• Supplied text
Regulation 2024/903
- Title: Interoperable Europe Act
- Made by: European Parliament and Council of the European Union
- Made under: TFEU, Article 172
- Journal reference: OJ L, 2024/903, 22.3.2024

History
- Date made: 13 March 2024
- Entry into force: 11 April 2024
- Applies from: 12 July 2024

Preparative texts
- Commission proposal: COM(2022) 720

= Interoperable Europe Act =

European Union regulation on public sector interoperability

The Interoperable Europe Act (Regulation (EU) 2024/903) is a regulation of the European Union that establishes a framework for cross-border interoperability of network and information systems used to provide or manage public services in the EU. Adopted on 13 March 2024 and entering into force on 11 April 2024, the Act aims to facilitate seamless data flows and cooperation among public administrations across different administrative levels and sectors, thereby supporting the digital transformation of Europe's public sector and the creation of trans-European digital public services.

The legislation transitions the EU's approach to public sector interoperability from voluntary cooperation frameworks, such as the European Interoperability Framework (EIF), to a binding legal structure. It introduces mandatory interoperability assessments for new IT systems, establishes the Interoperable Europe Board for governance, and promotes the sharing and reuse of interoperability solutions, including free and open-source software (FOSS).

== Background and legislative history ==
The European Union has pursued public sector interoperability for over two decades, initially through funding programmes such as the Interchange of Data between Administrations (IDA) programme (1995–1999), the IDABC programme (2004–2009), and the ISA and ISA² programmes (2010–2020). These initiatives supported the development of the European Interoperability Framework (EIF), first issued in 2004 and updated in 2017, which provided non-binding guidelines for public administrations.

In March 2021, the European Commission published the "2030 Digital Compass" communication, which set targets for the digitalisation of public services, including the goal of 100% online accessible provision of key public services by 2030. This objective was later codified in the Digital Decade Policy Programme 2030 (Decision (EU) 2022/2481). To address the fragmentation and electronic barriers impeding the internal market, the Commission proposed the Interoperable Europe Act in November 2022.

The European Parliament approved the agreed text in plenary on 6 February 2024, with 524 votes in favour, 18 against, and 97 abstentions. The Council of the European Union adopted the act on 4 March 2024. The regulation was published in the Official Journal of the European Union on 22 March 2024 and entered into force on 11 April 2024, with most provisions applying from 12 July 2024, and specific requirements for interoperability assessments applying from 12 January 2025.

== Key provisions ==

=== Interoperability assessments ===
A central mechanism of the Act is the mandatory interoperability assessment (Article 3). Before a Union entity or public sector body takes a decision on new or substantially modified binding requirements for trans-European digital public services, it must conduct an assessment to evaluate the effects on cross-border interoperability. The assessment must identify relevant stakeholders and existing Interoperable Europe solutions that could support implementation. The outcomes of these assessments must be published in a machine-readable format on an official website and shared with the Interoperable Europe Board.

[Records of locating words and elements]
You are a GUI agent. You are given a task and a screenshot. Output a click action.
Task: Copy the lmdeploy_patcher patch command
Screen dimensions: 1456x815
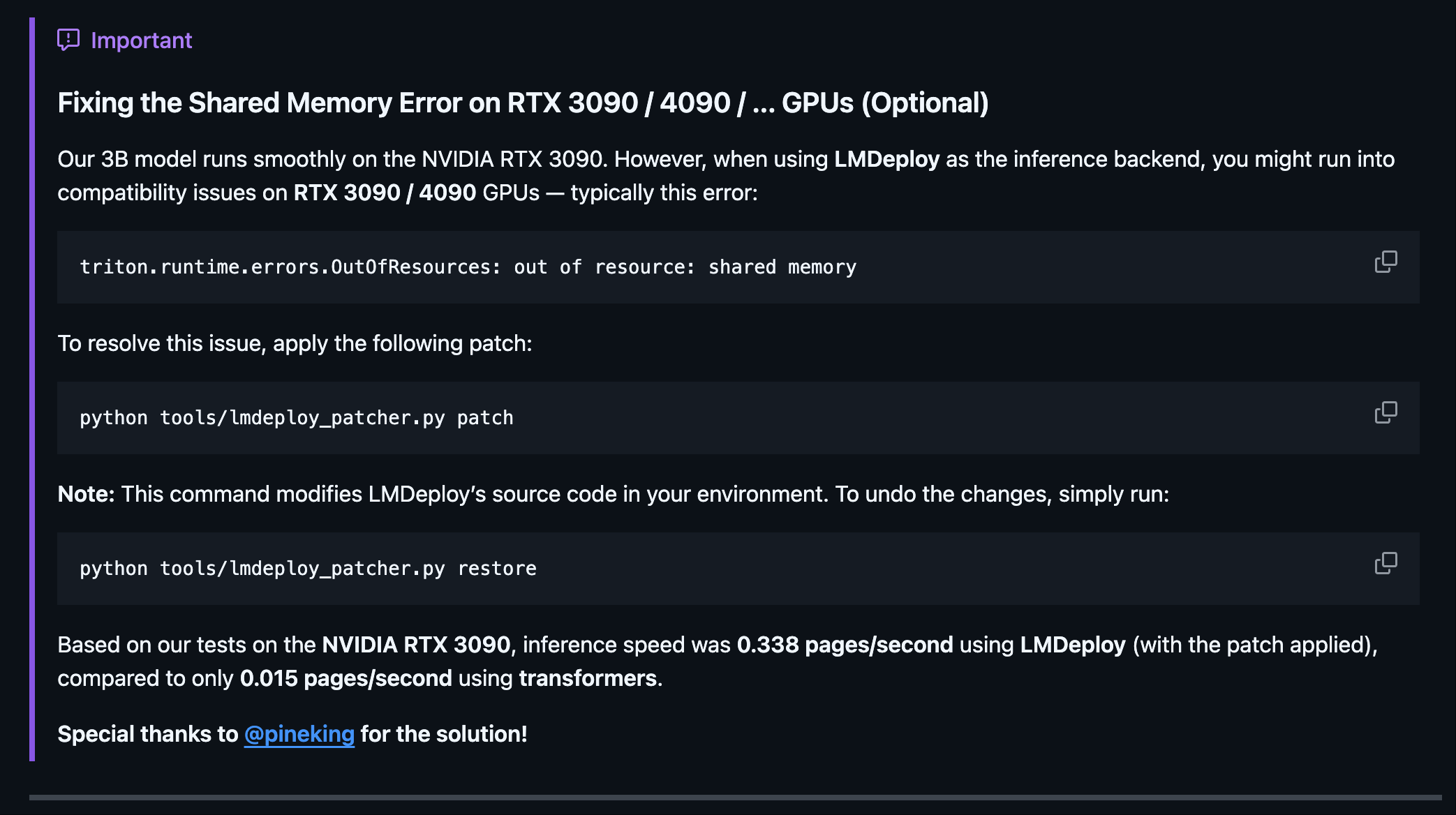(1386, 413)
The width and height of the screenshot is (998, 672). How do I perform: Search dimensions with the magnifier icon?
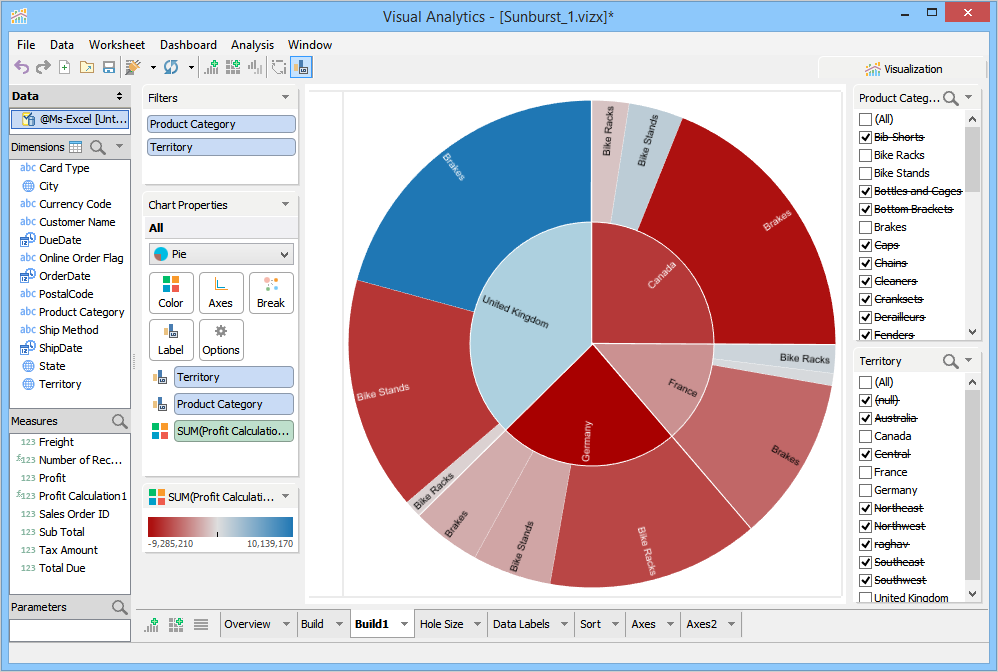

• Short task 1
Answer these questions from the text on the Interoperable Europe Act:
(a) How did the European Parliament vote when it approved the agreed text in plenary?
(b) In which years was the European Interoperability Framework first issued and then updated?
(c) Which article of the Act sets out the mandatory interoperability assessment?
• Short task 2
List every EU funding programme for public sector interoperability named in the text on the Interoperable Europe Act, with the years it gives for each.
• Short task 3
Write the next part of the text on the Interoperable Europe Act, picking up after its final paragraph.

• Task response 1
(a) 524 votes in favour, 18 against, and 97 abstentions.
(b) It was first issued in 2004 and updated in 2017.
(c) Article 3.

• Task response 2
- Interchange of Data between Administrations (IDA) programme (1995–1999)
- IDABC programme (2004–2009)
- ISA programme (2010–2020, given together with ISA²)
- ISA² programme (2010–2020, given together with ISA)

• Task response 3
=== Sharing and reuse of solutions ===
Article 4 mandates that Union entities and public sector bodies make available interoperability solutions supporting trans-European digital public services to other requesting entities, including technical documentation and source code. The Act establishes a "share and reuse" default, aiming to reduce duplication of effort and costs. When deciding on implementation, public bodies are required to prioritise solutions that do not carry restrictive licensing terms, such as open-source solutions, where they are equivalent in functionalities, total cost, and cybersecurity.

=== Governance structure ===
The Act establishes a multi-level governance framework steered by the Interoperable Europe Board (Article 15). The Board is composed of one representative from each Member State and the Commission, with observers from the Committee of the Regions, ENISA, and the European Cybersecurity Competence Centre. The Board's tasks include adopting guidelines for interoperability assessments, developing and updating the European Interoperability Framework, recommending "Interoperable Europe solutions," and adopting the annual Interoperable Europe Agenda.

The Act also formally establishes the Interoperable Europe Community (Article 16), allowing public and private stakeholders, civil society organisations, and academic contributors to register and provide expertise to the Board.

=== Interoperable Europe Portal ===
The Commission is tasked with providing the Interoperable Europe Portal (Article 8) as a single point of entry for information related to cross-border interoperability. The portal provides access to recommended Interoperable Europe solutions, other shared solutions, and knowledge exchange mechanisms. In November 2024, the Commission's existing Joinup platform was transformed into the Interoperable Europe Portal.

=== Innovation and support measures ===
To foster innovation, the Act introduces provisions for interoperability regulatory sandboxes (Articles 11 and 12). These controlled environments allow public sector bodies to develop, train, test, and validate innovative interoperability solutions, including those involving personal data processing under specific safeguards, before integrating them into public networks. The Act also provides for policy implementation support projects, training programmes, and voluntary peer reviews among Member States.

== Reception and impact ==
The Interoperable Europe Act has been analysed as a significant step towards European "digital sovereignty" and digital autonomy, particularly by reducing dependency on non-European proprietary technology providers. Academic analysis suggests that the Act's promotion of Free and Open Source Software (FOSS) offers educational institutions and public administrations the ability to inspect, adapt, and control their digital infrastructure independently.

However, civil society organisations, such as the Free Software Foundation Europe (FSFE), have criticised aspects of the final text. The FSFE argued that the legislation was "watered-down" during trilogue negotiations, pointing to ambiguous wording regarding the prioritisation of open-source solutions. Specifically, the inclusion of criteria allowing public administrations to opt out of FOSS if proprietary solutions are deemed "equivalent in functionalities, total cost, user-centricity, cybersecurity or other relevant objective criteria" was viewed as a loophole that undermines a strict "Free Software first" approach.

Legal scholars have noted that the Act has a collaborative governance structure, integrating public bodies, private stakeholders, and self-regulatory mechanisms to establish interoperability standards, with an approach that extends beyond technical dimensions to include legal, organisational, and semantic interoperability.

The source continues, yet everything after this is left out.